Terry College: AI Art May Lead to More Lawsuits

Merritt Melancon

Friday, May 9th, 2025

Where’s the line between homage and copyright infringement?

It may depend on whether the artist is human or an artificial intelligence system.

Mike Schuster, an associate professor of legal studies at the Terry College of Business, argues that a pervasive public bias against art created with generative artificial intelligence may lead to more copyright lawsuits and legal awards for copyright plaintiffs.  

“There is a robust literature on whether AI-generated work should be protected by copyright,” Schuster said. “There’s also a robust literature on whether copyrighted work can be used as training data for AI … We’re asking something different. We wanted to study the downstream effects of AI use. Specifically, are people more likely to find that I’m infringing on another artist’s copyrights if I use AI to create art?”
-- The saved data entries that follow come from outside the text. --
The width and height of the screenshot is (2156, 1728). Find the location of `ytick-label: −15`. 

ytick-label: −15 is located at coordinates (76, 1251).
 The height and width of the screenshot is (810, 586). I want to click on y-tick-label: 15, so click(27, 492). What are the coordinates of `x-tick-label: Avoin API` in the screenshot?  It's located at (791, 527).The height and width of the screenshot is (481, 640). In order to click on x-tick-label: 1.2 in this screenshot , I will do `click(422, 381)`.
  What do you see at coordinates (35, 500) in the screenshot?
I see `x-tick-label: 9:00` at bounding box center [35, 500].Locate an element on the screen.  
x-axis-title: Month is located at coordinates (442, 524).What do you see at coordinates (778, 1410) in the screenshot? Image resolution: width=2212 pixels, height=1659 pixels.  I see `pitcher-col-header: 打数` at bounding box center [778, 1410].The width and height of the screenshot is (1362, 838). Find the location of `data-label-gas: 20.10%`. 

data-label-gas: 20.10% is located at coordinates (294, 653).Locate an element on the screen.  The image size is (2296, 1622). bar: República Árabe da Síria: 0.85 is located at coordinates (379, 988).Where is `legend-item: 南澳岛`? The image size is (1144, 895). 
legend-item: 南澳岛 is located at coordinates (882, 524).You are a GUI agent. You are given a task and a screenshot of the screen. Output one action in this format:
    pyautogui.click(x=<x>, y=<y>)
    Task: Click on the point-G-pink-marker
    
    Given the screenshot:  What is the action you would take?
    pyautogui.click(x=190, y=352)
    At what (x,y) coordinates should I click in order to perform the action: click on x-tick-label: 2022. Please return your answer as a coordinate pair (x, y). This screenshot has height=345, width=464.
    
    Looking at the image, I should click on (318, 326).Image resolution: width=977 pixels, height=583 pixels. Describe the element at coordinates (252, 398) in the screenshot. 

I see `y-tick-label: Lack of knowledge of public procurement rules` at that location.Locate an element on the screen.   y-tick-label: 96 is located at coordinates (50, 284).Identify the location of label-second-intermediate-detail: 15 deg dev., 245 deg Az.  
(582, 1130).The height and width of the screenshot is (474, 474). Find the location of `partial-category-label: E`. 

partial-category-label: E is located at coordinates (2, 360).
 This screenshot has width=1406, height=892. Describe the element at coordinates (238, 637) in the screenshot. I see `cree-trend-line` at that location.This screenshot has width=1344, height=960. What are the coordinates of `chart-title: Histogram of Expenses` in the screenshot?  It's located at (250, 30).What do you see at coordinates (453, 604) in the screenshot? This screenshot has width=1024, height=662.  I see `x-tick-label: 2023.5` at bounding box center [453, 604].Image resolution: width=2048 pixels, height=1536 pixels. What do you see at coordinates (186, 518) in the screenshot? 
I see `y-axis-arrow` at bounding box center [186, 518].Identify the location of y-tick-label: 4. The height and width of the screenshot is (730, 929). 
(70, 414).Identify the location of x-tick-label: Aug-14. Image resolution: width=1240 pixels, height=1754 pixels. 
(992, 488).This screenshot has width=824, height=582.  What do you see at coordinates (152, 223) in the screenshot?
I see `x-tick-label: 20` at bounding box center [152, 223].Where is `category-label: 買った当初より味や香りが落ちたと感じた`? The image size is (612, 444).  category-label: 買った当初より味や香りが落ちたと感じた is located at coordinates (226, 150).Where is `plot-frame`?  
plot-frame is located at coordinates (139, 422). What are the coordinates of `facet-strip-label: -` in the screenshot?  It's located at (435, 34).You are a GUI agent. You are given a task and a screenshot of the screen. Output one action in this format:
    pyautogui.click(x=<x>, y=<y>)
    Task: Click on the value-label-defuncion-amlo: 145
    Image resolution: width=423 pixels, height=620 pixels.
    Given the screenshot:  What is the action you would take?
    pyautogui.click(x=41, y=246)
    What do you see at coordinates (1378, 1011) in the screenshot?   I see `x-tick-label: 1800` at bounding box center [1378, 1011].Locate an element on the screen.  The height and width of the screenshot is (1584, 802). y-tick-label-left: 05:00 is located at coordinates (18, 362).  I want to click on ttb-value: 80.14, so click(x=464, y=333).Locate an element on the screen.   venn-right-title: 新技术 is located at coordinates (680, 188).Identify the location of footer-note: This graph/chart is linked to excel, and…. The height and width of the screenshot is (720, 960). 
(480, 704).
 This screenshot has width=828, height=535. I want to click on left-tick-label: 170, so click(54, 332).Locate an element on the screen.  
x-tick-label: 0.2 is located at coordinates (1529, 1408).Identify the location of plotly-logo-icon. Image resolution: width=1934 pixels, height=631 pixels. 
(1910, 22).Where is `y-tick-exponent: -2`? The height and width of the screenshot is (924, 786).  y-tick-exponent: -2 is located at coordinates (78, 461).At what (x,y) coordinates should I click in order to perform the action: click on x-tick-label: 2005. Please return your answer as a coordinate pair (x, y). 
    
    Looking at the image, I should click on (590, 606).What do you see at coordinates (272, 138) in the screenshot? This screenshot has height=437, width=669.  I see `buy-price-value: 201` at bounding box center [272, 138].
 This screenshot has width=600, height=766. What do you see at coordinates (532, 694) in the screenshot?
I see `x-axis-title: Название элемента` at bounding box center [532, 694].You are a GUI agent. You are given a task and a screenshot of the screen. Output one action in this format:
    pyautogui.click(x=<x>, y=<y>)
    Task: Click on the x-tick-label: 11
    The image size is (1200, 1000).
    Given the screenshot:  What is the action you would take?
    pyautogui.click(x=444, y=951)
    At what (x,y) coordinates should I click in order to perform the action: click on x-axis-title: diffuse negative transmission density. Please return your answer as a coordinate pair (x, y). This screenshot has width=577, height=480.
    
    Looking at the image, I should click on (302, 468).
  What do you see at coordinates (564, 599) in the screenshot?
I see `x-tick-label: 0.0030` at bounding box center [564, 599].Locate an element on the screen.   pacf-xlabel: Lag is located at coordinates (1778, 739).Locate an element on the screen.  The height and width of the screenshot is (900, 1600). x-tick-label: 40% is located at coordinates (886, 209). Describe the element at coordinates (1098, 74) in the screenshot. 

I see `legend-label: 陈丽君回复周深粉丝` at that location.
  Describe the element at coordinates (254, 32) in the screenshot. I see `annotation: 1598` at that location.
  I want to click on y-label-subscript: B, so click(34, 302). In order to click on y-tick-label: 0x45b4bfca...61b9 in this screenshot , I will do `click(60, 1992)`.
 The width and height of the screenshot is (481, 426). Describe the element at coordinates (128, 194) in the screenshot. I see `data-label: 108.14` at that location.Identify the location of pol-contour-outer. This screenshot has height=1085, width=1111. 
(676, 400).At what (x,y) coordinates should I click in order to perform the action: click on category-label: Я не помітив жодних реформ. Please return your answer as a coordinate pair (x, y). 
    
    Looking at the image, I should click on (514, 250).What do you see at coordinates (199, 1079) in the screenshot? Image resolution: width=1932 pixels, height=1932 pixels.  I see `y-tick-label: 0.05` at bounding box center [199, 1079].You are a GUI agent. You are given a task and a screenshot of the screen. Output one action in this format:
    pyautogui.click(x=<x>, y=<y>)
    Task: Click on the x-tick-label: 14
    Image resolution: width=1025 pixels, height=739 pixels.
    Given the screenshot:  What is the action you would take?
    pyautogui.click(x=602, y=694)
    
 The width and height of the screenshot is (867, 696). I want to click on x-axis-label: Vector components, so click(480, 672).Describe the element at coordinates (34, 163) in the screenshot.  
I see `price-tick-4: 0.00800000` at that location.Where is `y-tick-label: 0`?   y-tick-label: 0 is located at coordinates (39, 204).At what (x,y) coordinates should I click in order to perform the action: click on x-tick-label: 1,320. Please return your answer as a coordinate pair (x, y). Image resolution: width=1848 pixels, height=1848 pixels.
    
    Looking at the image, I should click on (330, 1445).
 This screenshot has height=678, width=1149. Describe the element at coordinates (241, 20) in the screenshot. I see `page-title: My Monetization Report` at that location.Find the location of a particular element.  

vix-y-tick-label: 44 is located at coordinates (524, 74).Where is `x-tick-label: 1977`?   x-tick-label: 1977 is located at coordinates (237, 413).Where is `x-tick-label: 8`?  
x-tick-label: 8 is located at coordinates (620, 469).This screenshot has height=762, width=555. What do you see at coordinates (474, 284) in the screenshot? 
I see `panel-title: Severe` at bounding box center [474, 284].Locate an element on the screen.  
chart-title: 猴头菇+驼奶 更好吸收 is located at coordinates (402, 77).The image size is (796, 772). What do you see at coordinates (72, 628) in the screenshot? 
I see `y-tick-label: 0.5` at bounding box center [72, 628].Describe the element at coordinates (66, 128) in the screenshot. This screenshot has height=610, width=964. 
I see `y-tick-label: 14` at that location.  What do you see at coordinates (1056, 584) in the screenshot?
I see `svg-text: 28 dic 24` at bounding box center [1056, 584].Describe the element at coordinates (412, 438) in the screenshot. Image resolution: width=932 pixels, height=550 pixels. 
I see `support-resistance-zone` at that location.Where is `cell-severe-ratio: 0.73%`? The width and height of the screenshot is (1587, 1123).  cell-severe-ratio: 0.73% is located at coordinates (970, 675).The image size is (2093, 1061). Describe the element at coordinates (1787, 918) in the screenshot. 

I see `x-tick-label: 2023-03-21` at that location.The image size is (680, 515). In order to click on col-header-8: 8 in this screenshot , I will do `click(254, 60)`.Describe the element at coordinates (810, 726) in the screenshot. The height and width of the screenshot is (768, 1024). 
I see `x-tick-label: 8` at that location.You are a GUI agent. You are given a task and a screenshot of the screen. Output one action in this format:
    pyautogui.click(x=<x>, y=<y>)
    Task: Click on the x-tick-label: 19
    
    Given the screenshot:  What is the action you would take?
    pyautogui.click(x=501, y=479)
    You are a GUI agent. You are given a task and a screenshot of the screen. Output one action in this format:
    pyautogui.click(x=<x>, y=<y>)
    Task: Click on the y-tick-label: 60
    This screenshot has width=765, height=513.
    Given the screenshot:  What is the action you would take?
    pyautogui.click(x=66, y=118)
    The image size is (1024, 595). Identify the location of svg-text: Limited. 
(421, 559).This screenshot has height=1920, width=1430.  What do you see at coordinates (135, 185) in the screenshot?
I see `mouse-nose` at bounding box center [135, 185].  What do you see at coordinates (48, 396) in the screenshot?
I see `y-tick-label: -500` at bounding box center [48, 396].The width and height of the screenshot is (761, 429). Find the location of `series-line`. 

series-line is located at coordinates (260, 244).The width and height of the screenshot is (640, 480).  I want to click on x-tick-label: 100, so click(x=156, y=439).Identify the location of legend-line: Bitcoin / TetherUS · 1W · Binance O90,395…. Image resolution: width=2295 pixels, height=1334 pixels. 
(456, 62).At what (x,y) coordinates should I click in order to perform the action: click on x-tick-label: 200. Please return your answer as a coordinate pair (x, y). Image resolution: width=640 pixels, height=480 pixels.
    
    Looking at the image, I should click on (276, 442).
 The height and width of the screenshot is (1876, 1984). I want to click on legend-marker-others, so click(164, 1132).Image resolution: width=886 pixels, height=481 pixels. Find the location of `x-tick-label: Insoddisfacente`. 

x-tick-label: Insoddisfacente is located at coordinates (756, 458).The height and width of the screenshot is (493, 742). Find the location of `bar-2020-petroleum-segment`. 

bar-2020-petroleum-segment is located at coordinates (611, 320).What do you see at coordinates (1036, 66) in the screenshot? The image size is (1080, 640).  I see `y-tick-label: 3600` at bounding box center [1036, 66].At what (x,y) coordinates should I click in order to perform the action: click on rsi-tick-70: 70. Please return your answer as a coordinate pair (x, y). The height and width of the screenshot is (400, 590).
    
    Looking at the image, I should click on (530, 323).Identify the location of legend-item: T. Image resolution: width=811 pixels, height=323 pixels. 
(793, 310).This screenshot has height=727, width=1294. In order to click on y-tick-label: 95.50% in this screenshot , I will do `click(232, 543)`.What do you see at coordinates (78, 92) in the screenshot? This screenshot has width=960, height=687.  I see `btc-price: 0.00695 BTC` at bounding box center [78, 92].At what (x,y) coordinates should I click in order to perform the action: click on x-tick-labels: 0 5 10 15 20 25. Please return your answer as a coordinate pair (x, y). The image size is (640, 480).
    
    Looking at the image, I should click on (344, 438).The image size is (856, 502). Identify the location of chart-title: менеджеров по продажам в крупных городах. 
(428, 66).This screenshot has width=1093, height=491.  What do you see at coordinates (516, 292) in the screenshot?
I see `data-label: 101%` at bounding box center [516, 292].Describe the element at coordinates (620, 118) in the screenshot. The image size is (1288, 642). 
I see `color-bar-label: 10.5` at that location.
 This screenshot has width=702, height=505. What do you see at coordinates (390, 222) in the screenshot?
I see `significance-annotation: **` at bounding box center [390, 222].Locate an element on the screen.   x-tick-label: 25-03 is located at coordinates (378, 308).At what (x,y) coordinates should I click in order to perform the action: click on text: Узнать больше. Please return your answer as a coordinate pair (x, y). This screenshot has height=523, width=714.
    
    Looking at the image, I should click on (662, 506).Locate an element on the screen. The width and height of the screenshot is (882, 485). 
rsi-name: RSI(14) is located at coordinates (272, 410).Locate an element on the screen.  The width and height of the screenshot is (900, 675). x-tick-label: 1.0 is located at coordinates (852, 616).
Schuster, who studies patent and copyright law, worked with his co-author, University of Miami assistant professor Joseph Avery, who studies the public’s perception of AI, to see how lay people reacted to copyright infringement cases involving AI-generated art. They found people were more willing to see references to other artists’ styles as copyright infringements when the image was generated by AI. 

“The idea is that people may apply the law differently when AI is involved — even if AI’s use is legally irrelevant,” Schuster said. “We were able to document that these biases exist, and then taken to their logical downstream effect, we can expect additional lawsuits to be filed where they wouldn’t otherwise be. And we can further expect people to disproportionately lose lawsuits they might have won if weren’t for these biases.”

Their findings will be published in the University of California Irvine Law Reviewthis summer.

To date, there haven’t been enough cases brought against AI-generated artwork to see a clear trend in practice, so he and Avery turned to an experimental model.  

“In theory, this is something that we’d like to look up in historical precedent or case law, but it’s just not there yet,” Schuster said. “This is something completely new.”

To determine if people saw AI and human-generated art differently, Schuster and Avery created an experimental scenario in which an up-and-coming artist sues a large brand for copying some of her work in an advertising campaign.

One-half of the 397 participants were told the brand used a generative AI system to create ads in the young artist’s style; the other half were told the brand hired a human graphic designer to create the ads.

The group told the brand used AI to design was significantly more likely to say the artist should bring a lawsuit than if told a human graphic designer created the ads. The AI group was also more likely to find the brand infringed on the artist’s copyright if they were on the jury.

Participants were also willing to levy heftier legal damages against the brand when using AI to create the offending ads, with an average award of $7,719 compared to $5,931 in damages against the brand using a human graphic designer to violate copyright.

Usually, for a court to find copyright infringement, a work’s artistic expression must be copied from a copyrighted work. However, the offending ads in the experiment only copied the artist’s style. Still, the majority of participants told the ads were AI-created were ready to find the company liable for copyright infringement.

That’s something companies need to think about as they move forward, Schuster said. He expects if the number of copyright suits brought against AI creators increases and the courts end up finding plaintiffs, people will slow their use of AI-generated images for marketing.

“Is it bad for society if people stop using cost-efficient methods of creative expression because they’re afraid they’re going to get sued?” Schuster said. “I don’t know. If you ask somebody who is a human author, yeah, they’re going say, ‘Oh, that’s a great thing. We don’t want machines replacing us.’ But if you ask a technophile, they’ll say, ‘Oh, no, that’s terrible.”

“We’re not trying to take any stance on whether using AI to create images is good policy or bad policy, but we are saying these findings should inform policy moving forward,” Schuster said.